The Commission must deliver full transparency regarding the membership of its Expert Groups and introduce effective safeguards against corporate capture of these and other Commission advisory groups. Similar reforms are needed for the Commission’s Technology Platforms (advising on spending of EU research funding) and the EU’s agencies, including those for food safety and medicines.
Clear and effective limits must be introduced to avoid conflicts of interest when Commissioners and Commission officials move into new jobs, including posts that may involve some lobbying. A cooling-off period of at least two years is needed for Commissioners and for high-level officials (i.e. those officials with policy-making responsibilities) moving into industry jobs that involve potential conflicts of interest. Equally, strict ‘reverse revolving door’ rules are needed to prevent the appointment of Commission officials who may have conflicts of interest.
In addition to stricter ‘post-employment’ rules, the Commission needs clearer and stricter rules to prevent a wider range of possible conflicts of interest, particularly regarding gifts and hospitality offered by lobbyists. As with the revolving-door rules, this will require an ambitious overhaul of both the Code of Conduct for Commissioners and the Commission’s Staff Regulations.

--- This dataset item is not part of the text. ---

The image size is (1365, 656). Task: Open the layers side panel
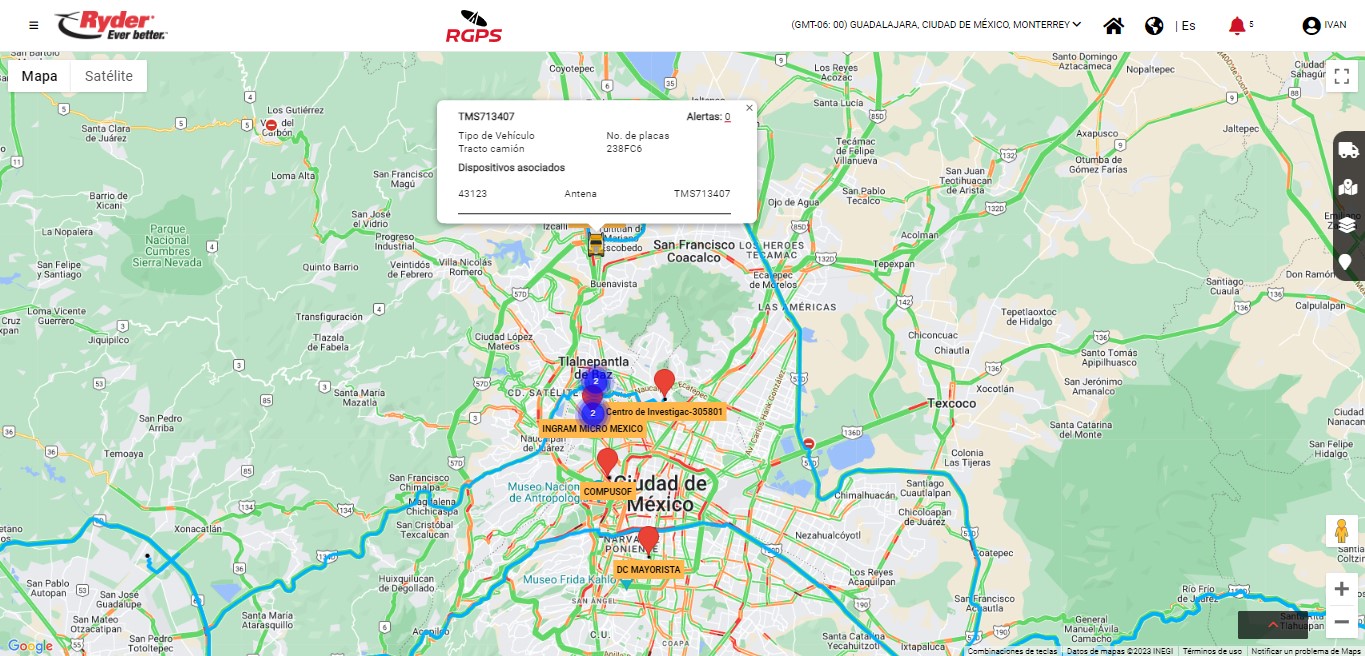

Those appointed to act as Special Advisers to European Commissioners must be free of conflicts of interest. In particular Special Advisers must not be permitted to advise on issues where they have a financial self-interest or in other ways represent commercial interests that undermine their independence.

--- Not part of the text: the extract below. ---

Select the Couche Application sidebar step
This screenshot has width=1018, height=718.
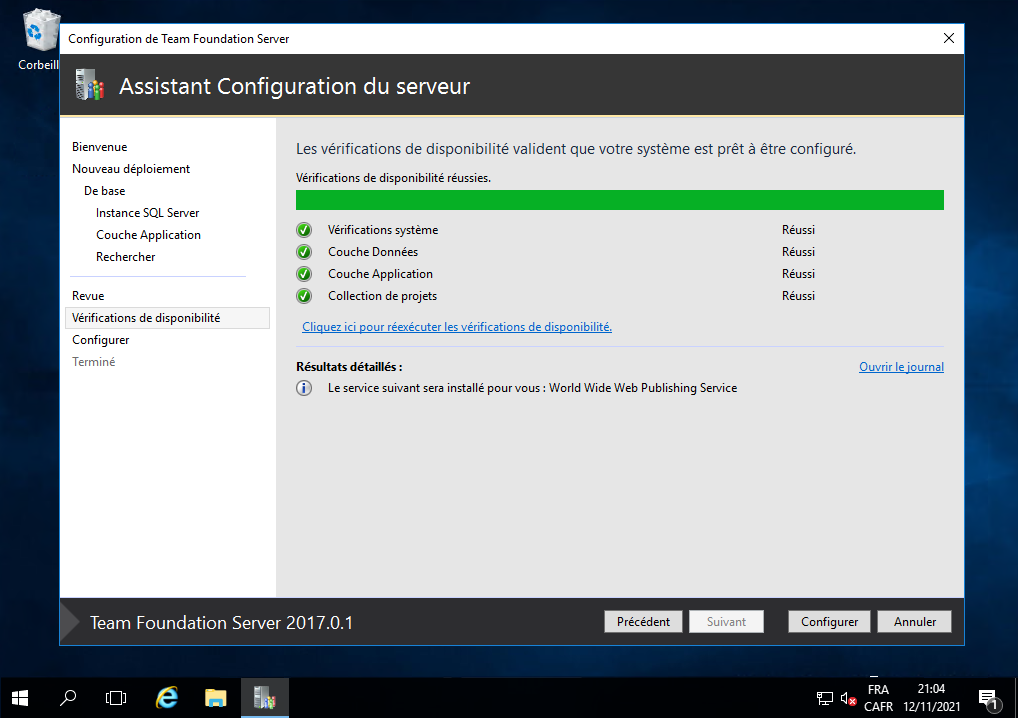pyautogui.click(x=149, y=235)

To secure credible enforcement, independent assessment is needed, for instance by an independent ethics committee for each of the EU institutions (which could be combined into a single ethics body for all institutions at a later stage). Such committees should be given the mandate to investigate and report publicly on conflicts of interest in a timely fashion.

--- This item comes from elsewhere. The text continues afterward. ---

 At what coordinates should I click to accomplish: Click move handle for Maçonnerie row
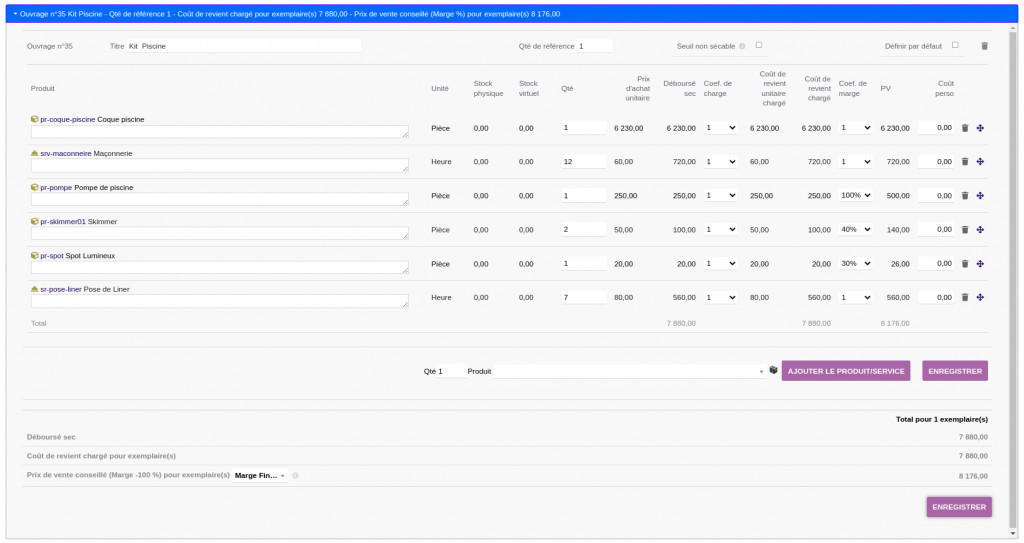980,162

The European Parliament needs stronger transparency and ethics rules, for instance to ensure that MEPs do not receive money, gifts, or hospitality from industries they are regulating. MEPs should put their shares in a blind trust if they are related to their work in the Parliament and Rapporteurs on parliamentary reports should not have a financial interest in the industry affected by the legislation at stake. Effective transparency and ethics rules are needed for Intergroups and other cross-party groups involving MEPs and lobbyists.
In addition to the transparency register through which lobbyists report on their activities, the European Commission should pro-actively report on who has been consulted in preparing legislative proposals. This should include legislative footprint reports that are appended to legislative proposals and also when a rapporteur presents a draft resolution, including a list of all the stakeholders with whom they have met or corresponded. The Commission should move away from the often far too narrow interpretation of access-to-documents legislation and provide online transparency about meetings and correspondence between Commission officials and lobbyists.
Both the European Commission and the European Parliament need far stricter ethics rules on the issue of lobbying, together with external oversight and effective sanctions. The current codes of conduct are entirely voluntary, far too weak, and lack an independent complaints mechanism and sanctions, thereby making them utterly ineffective in preventing unethical lobbying. New rules should prevent lobbyists from exercising undue influence via offering money, gifts, or inappropriate hospitality to decision makers. Sanctions should be introduced, for instance, for serious cases of false reporting and for lobbyists who encourage decision makers to break the ethics rules of the EU institutions.
In order to adequately fulfil its obligation to act in the general interest (outlined in the EU Treaty), the European Commission must introduce major changes in its decision-making practices in order to prevent privileged access and policy capture by industry lobby groups. Also, a far more active commitment by decision makers, including MEPs, is needed to defend public-interest concerns against the constant pressure from numerous, wellresourced commercial lobbyists. Rolling back undue industry influence requires a broader democratisation that empowers the engagement of EU citizens’ groups in decision making.